§ Exercise instructions: Reproduce each of the following entries verbatim, line for line, without altering any wording, figures, or formatting.

§ Supplied entries:
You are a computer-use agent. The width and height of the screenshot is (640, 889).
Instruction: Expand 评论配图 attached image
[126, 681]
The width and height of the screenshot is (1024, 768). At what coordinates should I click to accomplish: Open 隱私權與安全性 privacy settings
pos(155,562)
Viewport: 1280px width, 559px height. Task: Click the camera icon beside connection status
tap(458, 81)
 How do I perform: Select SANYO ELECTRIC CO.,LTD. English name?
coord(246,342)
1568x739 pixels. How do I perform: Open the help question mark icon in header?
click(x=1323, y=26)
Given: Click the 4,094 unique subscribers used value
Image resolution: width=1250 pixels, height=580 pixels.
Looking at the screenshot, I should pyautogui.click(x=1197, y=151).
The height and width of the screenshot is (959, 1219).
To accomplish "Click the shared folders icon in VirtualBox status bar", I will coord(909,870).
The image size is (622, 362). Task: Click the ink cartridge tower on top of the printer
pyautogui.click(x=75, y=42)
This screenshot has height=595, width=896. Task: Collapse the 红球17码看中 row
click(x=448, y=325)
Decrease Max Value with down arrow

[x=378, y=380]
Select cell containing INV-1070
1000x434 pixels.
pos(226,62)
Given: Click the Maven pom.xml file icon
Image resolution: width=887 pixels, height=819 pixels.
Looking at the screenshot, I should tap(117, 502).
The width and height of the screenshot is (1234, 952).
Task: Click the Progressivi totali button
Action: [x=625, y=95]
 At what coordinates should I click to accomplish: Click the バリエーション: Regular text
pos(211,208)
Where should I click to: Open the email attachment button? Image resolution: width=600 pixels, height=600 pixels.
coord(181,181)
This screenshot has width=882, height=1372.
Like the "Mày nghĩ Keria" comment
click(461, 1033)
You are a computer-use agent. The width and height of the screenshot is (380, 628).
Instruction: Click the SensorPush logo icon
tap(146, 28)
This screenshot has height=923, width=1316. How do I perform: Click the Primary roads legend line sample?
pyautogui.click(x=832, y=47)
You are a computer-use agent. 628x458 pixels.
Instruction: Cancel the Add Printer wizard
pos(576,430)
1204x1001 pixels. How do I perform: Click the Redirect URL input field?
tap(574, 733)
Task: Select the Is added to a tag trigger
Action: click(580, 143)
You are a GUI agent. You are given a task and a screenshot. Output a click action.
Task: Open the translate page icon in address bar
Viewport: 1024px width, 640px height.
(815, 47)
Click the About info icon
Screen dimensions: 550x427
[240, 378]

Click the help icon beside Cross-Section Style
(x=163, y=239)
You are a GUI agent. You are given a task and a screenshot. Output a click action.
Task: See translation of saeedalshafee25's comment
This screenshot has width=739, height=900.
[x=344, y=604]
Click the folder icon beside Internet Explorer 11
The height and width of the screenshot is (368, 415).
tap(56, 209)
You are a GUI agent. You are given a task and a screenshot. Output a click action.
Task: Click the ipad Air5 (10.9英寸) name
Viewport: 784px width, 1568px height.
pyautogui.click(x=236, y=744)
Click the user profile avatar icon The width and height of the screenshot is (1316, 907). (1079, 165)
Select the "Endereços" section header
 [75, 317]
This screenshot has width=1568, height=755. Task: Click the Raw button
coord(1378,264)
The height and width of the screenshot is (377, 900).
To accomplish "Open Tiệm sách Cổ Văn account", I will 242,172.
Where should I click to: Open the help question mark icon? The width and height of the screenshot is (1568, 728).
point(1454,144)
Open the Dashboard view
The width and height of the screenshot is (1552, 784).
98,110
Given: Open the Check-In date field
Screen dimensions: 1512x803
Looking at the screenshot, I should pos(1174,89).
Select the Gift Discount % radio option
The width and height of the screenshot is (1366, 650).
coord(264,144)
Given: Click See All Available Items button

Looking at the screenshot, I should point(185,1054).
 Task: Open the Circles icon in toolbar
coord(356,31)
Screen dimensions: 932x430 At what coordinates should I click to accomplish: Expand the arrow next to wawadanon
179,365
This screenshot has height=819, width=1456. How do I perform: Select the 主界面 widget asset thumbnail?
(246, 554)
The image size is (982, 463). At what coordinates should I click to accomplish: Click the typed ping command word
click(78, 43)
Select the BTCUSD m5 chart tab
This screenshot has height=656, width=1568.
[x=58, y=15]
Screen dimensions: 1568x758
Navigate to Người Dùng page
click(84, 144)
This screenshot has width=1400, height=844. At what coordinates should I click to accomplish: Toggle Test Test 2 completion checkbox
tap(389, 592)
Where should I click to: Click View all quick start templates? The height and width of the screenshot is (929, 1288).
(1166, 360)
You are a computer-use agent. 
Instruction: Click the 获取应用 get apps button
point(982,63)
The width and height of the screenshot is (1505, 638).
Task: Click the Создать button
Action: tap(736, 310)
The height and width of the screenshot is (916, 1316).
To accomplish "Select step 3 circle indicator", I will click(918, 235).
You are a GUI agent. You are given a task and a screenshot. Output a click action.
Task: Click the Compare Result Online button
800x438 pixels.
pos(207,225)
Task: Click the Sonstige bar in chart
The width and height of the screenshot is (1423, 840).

§ Solution for this exercise:
You are a computer-use agent. The width and height of the screenshot is (640, 889).
Instruction: Expand 评论配图 attached image
[126, 681]
The width and height of the screenshot is (1024, 768). At what coordinates should I click to accomplish: Open 隱私權與安全性 privacy settings
pos(155,562)
Viewport: 1280px width, 559px height. Task: Click the camera icon beside connection status
tap(458, 81)
 How do I perform: Select SANYO ELECTRIC CO.,LTD. English name?
coord(246,342)
1568x739 pixels. How do I perform: Open the help question mark icon in header?
click(x=1323, y=26)
Given: Click the 4,094 unique subscribers used value
Image resolution: width=1250 pixels, height=580 pixels.
Looking at the screenshot, I should pyautogui.click(x=1197, y=151).
The height and width of the screenshot is (959, 1219).
To accomplish "Click the shared folders icon in VirtualBox status bar", I will coord(909,870).
The image size is (622, 362). Task: Click the ink cartridge tower on top of the printer
pyautogui.click(x=75, y=42)
This screenshot has height=595, width=896. Task: Collapse the 红球17码看中 row
click(x=448, y=325)
Decrease Max Value with down arrow

[x=378, y=380]
Select cell containing INV-1070
1000x434 pixels.
pos(226,62)
Given: Click the Maven pom.xml file icon
Image resolution: width=887 pixels, height=819 pixels.
Looking at the screenshot, I should tap(117, 502).
The width and height of the screenshot is (1234, 952).
Task: Click the Progressivi totali button
Action: [x=625, y=95]
 At what coordinates should I click to accomplish: Click the バリエーション: Regular text
pos(211,208)
Where should I click to: Open the email attachment button? Image resolution: width=600 pixels, height=600 pixels.
coord(181,181)
This screenshot has width=882, height=1372.
Like the "Mày nghĩ Keria" comment
click(461, 1033)
You are a computer-use agent. The width and height of the screenshot is (380, 628).
Instruction: Click the SensorPush logo icon
tap(146, 28)
This screenshot has height=923, width=1316. How do I perform: Click the Primary roads legend line sample?
pyautogui.click(x=832, y=47)
You are a computer-use agent. 628x458 pixels.
Instruction: Cancel the Add Printer wizard
pos(576,430)
1204x1001 pixels. How do I perform: Click the Redirect URL input field?
tap(574, 733)
Task: Select the Is added to a tag trigger
Action: click(580, 143)
You are a GUI agent. You are given a task and a screenshot. Output a click action.
Task: Open the translate page icon in address bar
Viewport: 1024px width, 640px height.
(815, 47)
Click the About info icon
Screen dimensions: 550x427
[240, 378]

Click the help icon beside Cross-Section Style
(x=163, y=239)
You are a GUI agent. You are given a task and a screenshot. Output a click action.
Task: See translation of saeedalshafee25's comment
This screenshot has width=739, height=900.
[x=344, y=604]
Click the folder icon beside Internet Explorer 11
The height and width of the screenshot is (368, 415).
tap(56, 209)
You are a GUI agent. You are given a task and a screenshot. Output a click action.
Task: Click the ipad Air5 (10.9英寸) name
Viewport: 784px width, 1568px height.
pyautogui.click(x=236, y=744)
Click the user profile avatar icon The width and height of the screenshot is (1316, 907). (1079, 165)
Select the "Endereços" section header
 [75, 317]
This screenshot has width=1568, height=755. Task: Click the Raw button
coord(1378,264)
The height and width of the screenshot is (377, 900).
To accomplish "Open Tiệm sách Cổ Văn account", I will 242,172.
Where should I click to: Open the help question mark icon? The width and height of the screenshot is (1568, 728).
point(1454,144)
Open the Dashboard view
The width and height of the screenshot is (1552, 784).
98,110
Given: Open the Check-In date field
Screen dimensions: 1512x803
Looking at the screenshot, I should pos(1174,89).
Select the Gift Discount % radio option
The width and height of the screenshot is (1366, 650).
coord(264,144)
Given: Click See All Available Items button

Looking at the screenshot, I should point(185,1054).
 Task: Open the Circles icon in toolbar
coord(356,31)
Screen dimensions: 932x430 At what coordinates should I click to accomplish: Expand the arrow next to wawadanon
179,365
This screenshot has height=819, width=1456. How do I perform: Select the 主界面 widget asset thumbnail?
(246, 554)
The image size is (982, 463). At what coordinates should I click to accomplish: Click the typed ping command word
click(78, 43)
Select the BTCUSD m5 chart tab
This screenshot has height=656, width=1568.
[x=58, y=15]
Screen dimensions: 1568x758
Navigate to Người Dùng page
click(84, 144)
This screenshot has width=1400, height=844. At what coordinates should I click to accomplish: Toggle Test Test 2 completion checkbox
tap(389, 592)
Where should I click to: Click View all quick start templates? The height and width of the screenshot is (929, 1288).
(1166, 360)
You are a computer-use agent. 
Instruction: Click the 获取应用 get apps button
point(982,63)
The width and height of the screenshot is (1505, 638).
Task: Click the Создать button
Action: tap(736, 310)
The height and width of the screenshot is (916, 1316).
To accomplish "Select step 3 circle indicator", I will click(918, 235).
You are a GUI agent. You are given a task and a screenshot. Output a click action.
Task: Click the Compare Result Online button
800x438 pixels.
pos(207,225)
Task: Click the Sonstige bar in chart
The width and height of the screenshot is (1423, 840).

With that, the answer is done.